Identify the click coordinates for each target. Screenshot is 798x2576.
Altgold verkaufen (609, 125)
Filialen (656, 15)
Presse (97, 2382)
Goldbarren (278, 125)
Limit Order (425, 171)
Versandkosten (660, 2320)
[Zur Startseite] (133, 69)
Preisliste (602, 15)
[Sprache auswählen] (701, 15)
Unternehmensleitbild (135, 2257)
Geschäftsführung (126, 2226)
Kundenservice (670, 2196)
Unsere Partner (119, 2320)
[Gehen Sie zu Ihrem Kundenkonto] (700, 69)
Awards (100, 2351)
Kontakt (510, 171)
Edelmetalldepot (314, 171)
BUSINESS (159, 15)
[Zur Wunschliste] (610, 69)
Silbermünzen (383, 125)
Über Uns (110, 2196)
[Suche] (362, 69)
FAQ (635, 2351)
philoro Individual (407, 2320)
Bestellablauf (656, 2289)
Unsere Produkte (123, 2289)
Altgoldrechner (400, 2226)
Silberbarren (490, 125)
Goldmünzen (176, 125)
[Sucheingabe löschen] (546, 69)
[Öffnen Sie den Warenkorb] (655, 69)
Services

:::::

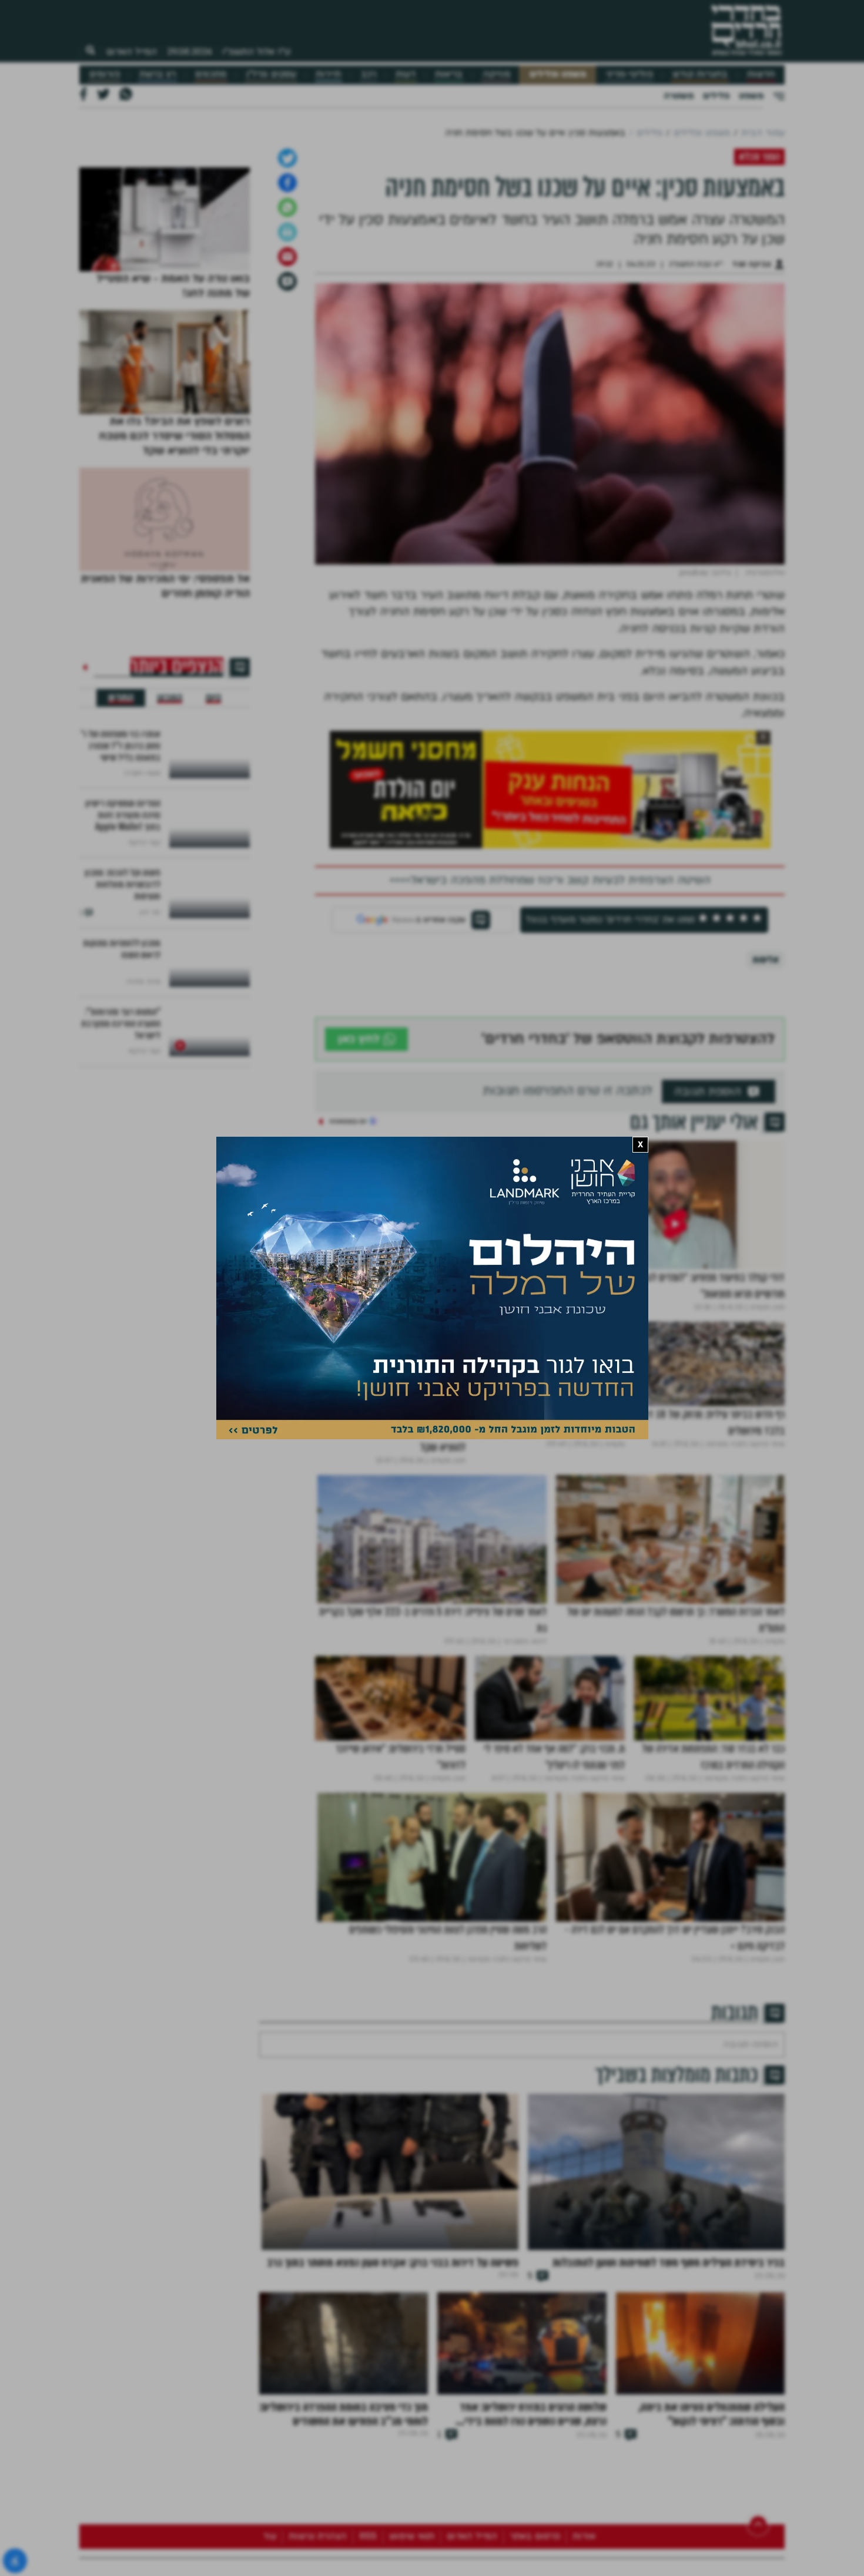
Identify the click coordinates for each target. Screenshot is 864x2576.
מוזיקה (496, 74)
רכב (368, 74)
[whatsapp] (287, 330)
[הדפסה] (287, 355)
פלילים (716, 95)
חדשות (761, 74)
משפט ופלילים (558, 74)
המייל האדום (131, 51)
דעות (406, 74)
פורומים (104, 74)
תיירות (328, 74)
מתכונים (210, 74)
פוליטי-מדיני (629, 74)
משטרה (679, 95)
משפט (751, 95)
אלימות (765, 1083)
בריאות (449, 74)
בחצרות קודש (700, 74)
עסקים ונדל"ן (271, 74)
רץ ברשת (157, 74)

:::::

What this task involves: Each line in the entries above, starting at the line with "תיירות (328, 74)" and ending at the line with "רץ ברשת (157, 74)", is to be printed exactly, and only those lines.

Written solution:
תיירות (328, 74)
מתכונים (210, 74)
פוליטי-מדיני (629, 74)
משטרה (679, 95)
משפט (751, 95)
אלימות (765, 1083)
בריאות (449, 74)
בחצרות קודש (700, 74)
עסקים ונדל"ן (271, 74)
רץ ברשת (157, 74)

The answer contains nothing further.